In-silico Identification of the Novel Anti EGFR Compounds from Ginger Through Virtual Screening and Molecular Docking Analysis

Introduction: The EGFR receptor tyrosine kinase is revealed to be the critical biomarker involved in cancer metastasis and proliferation. The FDA approved drugs have shown an outstanding result in cancer treatment but these drugs suffer a lot of side effects, so there is a need to identify the novel phytochemicals that may have anti-EGFR activity. Methodology: The protein EGFR was retrieved from the PDB along with the hetero atoms attached with the crystal structure. The chosen 86 ginger compounds were downloaded from TIP database in 3D sdf format. Using the PyRx virtual screeing tool the target protein and ligand set were docked and then the Dockthor server was used to find docking score of the potential compounds. The docking score of all the compounds along with the standard compound, Erlotinib was obtained and analysed after the execution of docking program. Moreover, the Pharmacokinetic study was performed for the potential compounds. Results: The molecular docking study of our selected top compounds, TIP012988, TIP009544 and TIP013002 with higher binding affinity score than standard compound and good pharmacokinetic profile reveal that the selected ginger compounds are potent in obstructing the EGFR activity. Conclusion: The EGFR tyrosine kinase is found to be critical in the proliferation and metastasis of cancer. The identified top three ginger compounds through computational approaches exhibit higher potential in targeting EGFR activity in comparison to standard, Erlotinb, as the binding energy of the standard is less than the identified potential top three compounds. Moreover, the identified potential compounds possess good pharmacokinetic features indicating their characteristic of being safe for human consumption.

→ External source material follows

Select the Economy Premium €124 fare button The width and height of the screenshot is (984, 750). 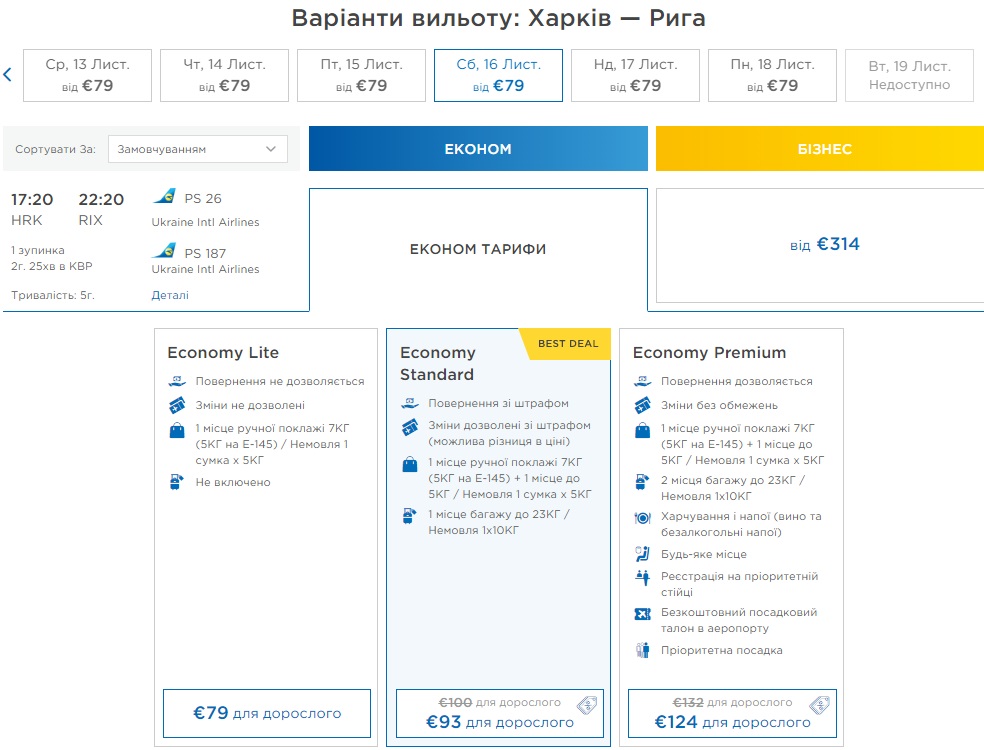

The results obtained can be further validated through in-vitro approaches. The in-vitro validation is important as it will ensure that our findings are fruitful and synergetic for the cancer patients who possess EGFR lead cancer progression. Enhancing synergy with EGFR inhibitors and optimizing drug delivery could improve efficacy, leading to potential preclinical and clinical development of plant-derived EGFR-targeted cancer therapies.